Recent Career Highlights
I passed my oral qualifying exam (May 2007),
making me a Ph.D. candidate,
with dissertation title "Supporting knowledge discovery in data stream
management systems". A copy of my qual proposal can be found
here(pdf). I also got married
to my not-so-techie wife in Dec 2006.
I started my Ph.D. in September 2003 and I have been doing research with
Professor Zaniolo since then.
I worked
as a research intern at Google for summer 2007 on click stream analysis. I also worked as a research intern at
IBM Almaden Research Center for summer 2005 and 2006,
where I focused on different research areas such as
sequence query langugages, Web 2.0 enterprise applications,
RFID data analysis and cleansing, etc. I received my M.S. and B.S.
degrees in Computer
Science from UCLA in March 2005 and September 2003, respectively.
For the last year and half of my B.S. I was also working
at Citibank as a Quality Assuarance intern. I transferred to UCLA in January 2002 from
Wright State University, Ohio.
Jun Rao, Sangeeta Doraiswamy, Hetal Thakkar, and Latha Colby. A deferred cleansing method for RFID data analytics. VLDB 2006.
(pdf)
Xin Zhou., Hetal Thakkar, Carlo Zaniolo. Unifying the processing
of XML streams and relational data. ICDE 2006.
(pdf)
Chang Luo, Hetal Thakkar, Haixun Wang, and Carlo Zaniolo. A native
extension of SQL for mining data streams. ACM SIGMOD 2005 demo paper.
(pdf)
Yijian Bai, Chang Luo, Hetal Thakkar, and Carlo Zaniolo.
Efficient support for time series queries in data stream
management systems. In Stream Data Management-Chapter
6. N. Chaudhry, K. Shaw and M. Abdelguerfi (EDs.),
Kluwer, Vol. 30, 2004.
(pdf)
Projects
Stream Mill Stream Mill brings power and generality to data stream management systems.
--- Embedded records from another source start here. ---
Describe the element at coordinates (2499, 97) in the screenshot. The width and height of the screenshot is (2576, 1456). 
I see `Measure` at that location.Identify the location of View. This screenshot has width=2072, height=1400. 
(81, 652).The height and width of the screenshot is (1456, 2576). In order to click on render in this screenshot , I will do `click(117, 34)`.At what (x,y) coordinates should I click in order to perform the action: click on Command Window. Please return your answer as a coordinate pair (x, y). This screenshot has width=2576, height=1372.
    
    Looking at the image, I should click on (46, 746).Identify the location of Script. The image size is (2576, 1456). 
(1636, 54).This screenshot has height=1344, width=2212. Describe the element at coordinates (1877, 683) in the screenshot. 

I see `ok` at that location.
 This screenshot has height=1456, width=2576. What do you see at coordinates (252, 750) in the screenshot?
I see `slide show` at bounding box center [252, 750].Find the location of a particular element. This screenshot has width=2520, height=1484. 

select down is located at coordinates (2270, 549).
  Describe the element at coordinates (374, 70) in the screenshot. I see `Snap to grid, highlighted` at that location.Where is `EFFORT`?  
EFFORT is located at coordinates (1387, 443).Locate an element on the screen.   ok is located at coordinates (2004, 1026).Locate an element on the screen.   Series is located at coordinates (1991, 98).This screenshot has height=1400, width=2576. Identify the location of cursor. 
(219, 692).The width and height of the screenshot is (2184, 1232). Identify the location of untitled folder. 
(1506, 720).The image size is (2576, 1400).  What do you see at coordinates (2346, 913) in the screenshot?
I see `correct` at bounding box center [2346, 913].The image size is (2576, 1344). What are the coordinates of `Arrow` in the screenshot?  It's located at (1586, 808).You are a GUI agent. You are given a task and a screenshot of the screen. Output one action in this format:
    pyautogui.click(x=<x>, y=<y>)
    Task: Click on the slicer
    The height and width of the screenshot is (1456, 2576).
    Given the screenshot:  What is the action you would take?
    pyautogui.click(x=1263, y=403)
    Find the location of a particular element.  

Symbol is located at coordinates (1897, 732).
Stream Mill supports Expressive Stream Language, which allows complex queries on data streams through minimal extensions to SQL. Furthermore, Stream Mill aims to unify the processing of relational streams and XML streams.
ATLaS ATLaS is a powerful Database Systems that supports simple extensions to SQL that allow efficient data mining.